Trucks carry large weights of cargo which increases their chance of an accident on the road like the "rollover" seen above.

1. Health Risks

This is the most dangerous part of being a truck driver, unfortunately. The health hazards that are attached to truck driving are many and can sometimes be life-threatening. Common truck driver health risks include:

  • Obesity

You may have noticed that many of the truck drivers you’ve seen are overweight. Most of the time, it isn’t their fault. It's just the nature of the job. 

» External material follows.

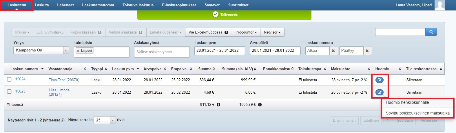
Task: Click info icon next to 811,12 € total
Action: click(x=218, y=105)
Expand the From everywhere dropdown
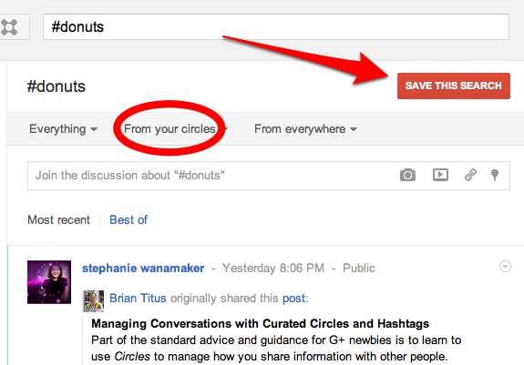 pos(305,128)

A National Institute of Occupational Safety and Health (NIOSH) study of truckers in the United States found that about 69% of truck drivers in the country are obese. The cause of this unfortunate statistic is linked to the nutritional lifestyle of most truckers. Since they are mostly on the road, truck drivers don’t have time for regular exercise and healthy food. There’s also only so much good sleep they can get in a cramped truck cab. And all these are preconditions for weight gain.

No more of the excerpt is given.